Let’s say you want to make an http request where the url to request should depend on the current time. You can build a task that does this by combining Time.now and Http.getString. Something like Time.now `andThen` \time -> Http.getString (queryStringBuildFrom time). Then you turn that combined task into a Cmd and return it from your update function. If you were to try to do the same with just Cmds, you would have to do Time.now, then have an extra round of the update function in which you receive the resulting time, turn it into an Http request Cmd, send that off, and wait for its result. That’s not necessarily what you want, the extra update round, and no guarantee that no other message occurs in between. (That is, with the Cmd-only thing, you don’t even know that the two involved update rounds happen directly after each other. With Task, you have built a thing consisting of time getting and request sending that will definitely happen directly one after the other. At least with the current state of the Task and scheduler implementation.)

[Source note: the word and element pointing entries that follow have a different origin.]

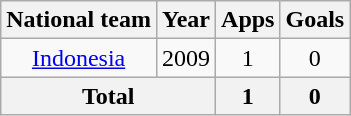
Year (186, 20)
2009 (186, 58)
Apps (248, 20)
Total (108, 96)
Indonesia (79, 58)
Goals (315, 20)
National team (79, 20)
Search for the cell housing the specified text and yield its [X, Y] center coordinate. 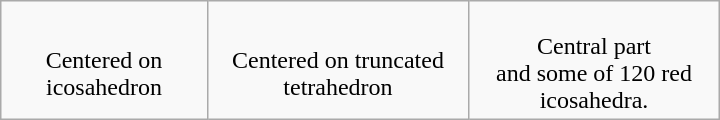
Centered on truncated tetrahedron [338, 60]
Centered on icosahedron [104, 60]
Central partand some of 120 red icosahedra. [594, 60]
Detect which cell encompasses the target text, then output its [x, y] center coordinate. 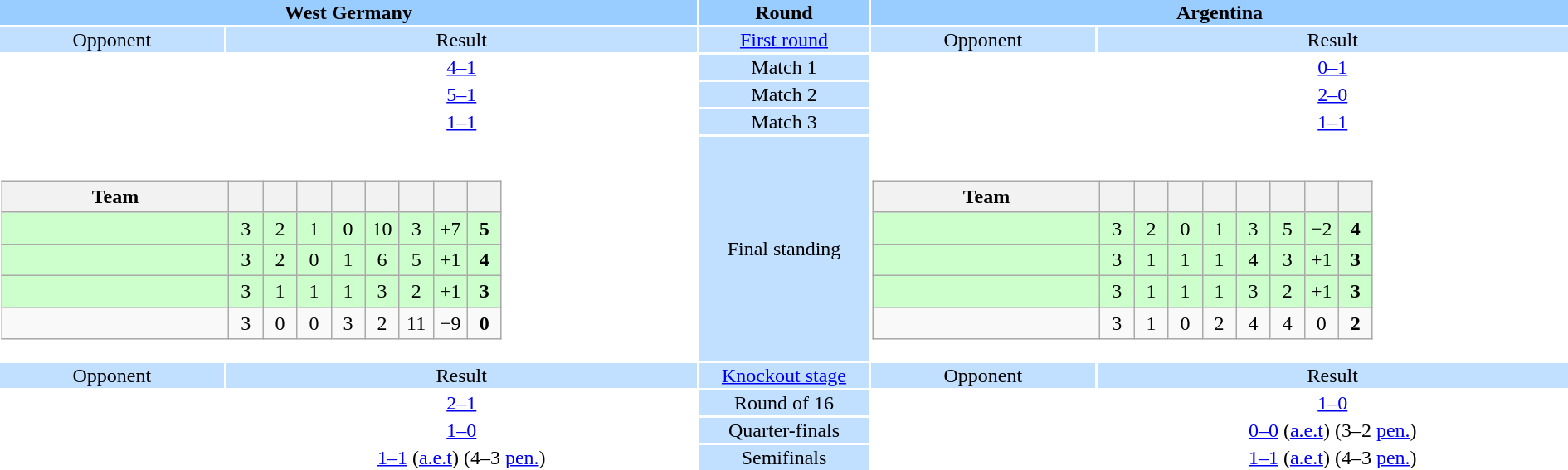
0–0 (a.e.t) (3–2 pen.) [1332, 431]
−2 [1321, 228]
5–1 [461, 95]
Quarter-finals [784, 431]
Match 2 [784, 95]
Round of 16 [784, 403]
2–0 [1332, 95]
4–1 [461, 67]
6 [382, 260]
Argentina [1220, 12]
+7 [450, 228]
West Germany [348, 12]
Semifinals [784, 458]
2–1 [461, 403]
0–1 [1332, 67]
Team 3 2 1 0 10 3 +7 5 3 2 0 1 6 5 +1 4 3 1 1 1 3 2 +1 3 3 0 0 3 2 11 −9 0 [348, 249]
10 [382, 228]
11 [416, 323]
Knockout stage [784, 376]
Round [784, 12]
Team 3 2 0 1 3 5 −2 4 3 1 1 1 4 3 +1 3 3 1 1 1 3 2 +1 3 3 1 0 2 4 4 0 2 [1220, 249]
−9 [450, 323]
First round [784, 40]
Match 1 [784, 67]
Match 3 [784, 122]
Final standing [784, 249]
Pinpoint the cell where the given text exists, returning its (X, Y) midpoint coordinate. 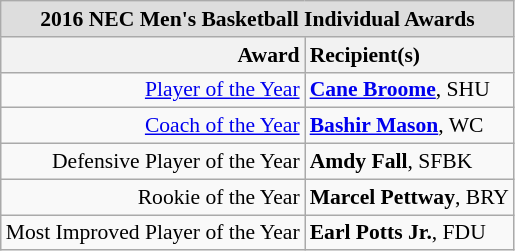
Recipient(s) (410, 55)
Coach of the Year (153, 126)
Cane Broome, SHU (410, 90)
Earl Potts Jr., FDU (410, 233)
Bashir Mason, WC (410, 126)
Player of the Year (153, 90)
Defensive Player of the Year (153, 162)
Most Improved Player of the Year (153, 233)
Award (153, 55)
Rookie of the Year (153, 197)
2016 NEC Men's Basketball Individual Awards (258, 19)
Marcel Pettway, BRY (410, 197)
Amdy Fall, SFBK (410, 162)
Locate the cell with the specified text and output its [X, Y] center coordinate. 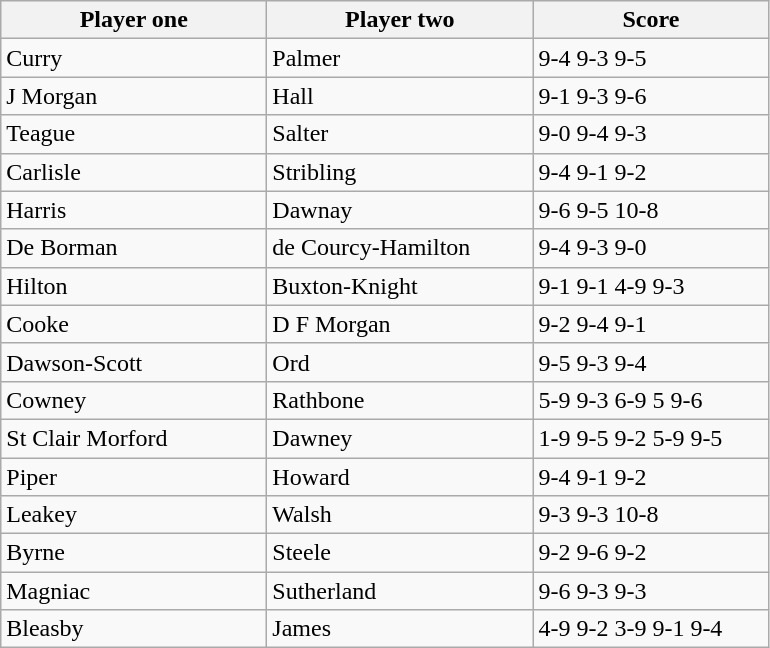
Hilton [134, 286]
Salter [400, 134]
9-3 9-3 10-8 [651, 515]
Sutherland [400, 591]
Dawnay [400, 210]
Walsh [400, 515]
9-1 9-3 9-6 [651, 96]
Steele [400, 553]
9-4 9-3 9-0 [651, 248]
9-6 9-3 9-3 [651, 591]
Harris [134, 210]
Teague [134, 134]
Dawney [400, 438]
9-2 9-4 9-1 [651, 324]
5-9 9-3 6-9 5 9-6 [651, 400]
De Borman [134, 248]
9-0 9-4 9-3 [651, 134]
Dawson-Scott [134, 362]
Hall [400, 96]
1-9 9-5 9-2 5-9 9-5 [651, 438]
4-9 9-2 3-9 9-1 9-4 [651, 629]
Buxton-Knight [400, 286]
9-6 9-5 10-8 [651, 210]
Cowney [134, 400]
James [400, 629]
9-5 9-3 9-4 [651, 362]
Cooke [134, 324]
J Morgan [134, 96]
9-1 9-1 4-9 9-3 [651, 286]
Howard [400, 477]
Palmer [400, 58]
9-4 9-3 9-5 [651, 58]
Rathbone [400, 400]
Stribling [400, 172]
Curry [134, 58]
Score [651, 20]
Magniac [134, 591]
Bleasby [134, 629]
Leakey [134, 515]
Ord [400, 362]
St Clair Morford [134, 438]
Player two [400, 20]
Player one [134, 20]
D F Morgan [400, 324]
de Courcy-Hamilton [400, 248]
9-2 9-6 9-2 [651, 553]
Piper [134, 477]
Byrne [134, 553]
Carlisle [134, 172]
Return [x, y] of the center of cell containing provided text 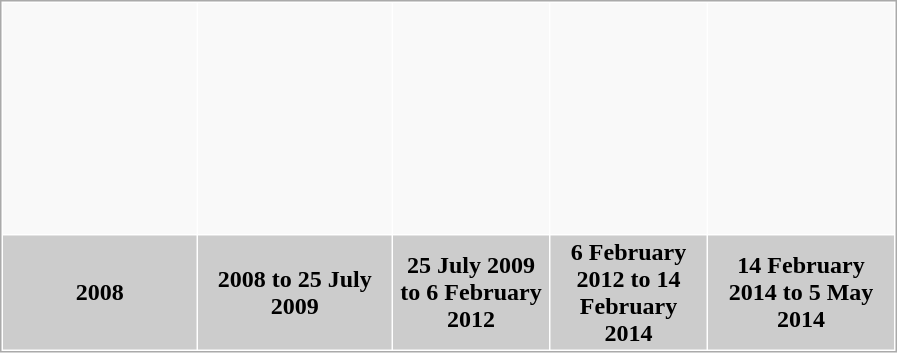
2008 [100, 293]
2008 to 25 July 2009 [295, 293]
25 July 2009 to 6 February 2012 [471, 293]
14 February 2014 to 5 May 2014 [801, 293]
6 February 2012 to 14 February 2014 [628, 293]
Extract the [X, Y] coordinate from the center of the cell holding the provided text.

Actually, maybe a more useful description would frame this not as what Cmd does not have that Task has, namely andThen, but instead frame it as what Cmd offers in addition. It’s the “managed effects” aspect discussed at http://guide.elm-lang.org/effect_managers/. The two examples you mentioned, Time.now and Random.generate, are nor actually as similar as you seem to assume. To support Time.now, the implementation doesn’t need any effect management in the background. It just asks the operating system for the current time, and done. To support Random.generate, the implementation does need to do effect management (magic) in the background. Namely, it needs to keep track of a hidden seed for the random generator. That must be preserved/propagated over several calls throughout the program’s life. That would not be possible with a Task, but it is possible with a Cmd, thanks to the concept of effect managers. That’s also the reason why a Task can be turned into a Cmd, but a Cmd can’t be turned into a Task. So when looking through the available core and platform libraries, and wondering about why some things are Tasks and others are Cmds, the reasoning in my understanding is that something is a Task if it can be, if it can be implemented without effect management magic behind the scenes, whereas something is a Cmd if it has to be, if it could not be implemented without hidden effect management.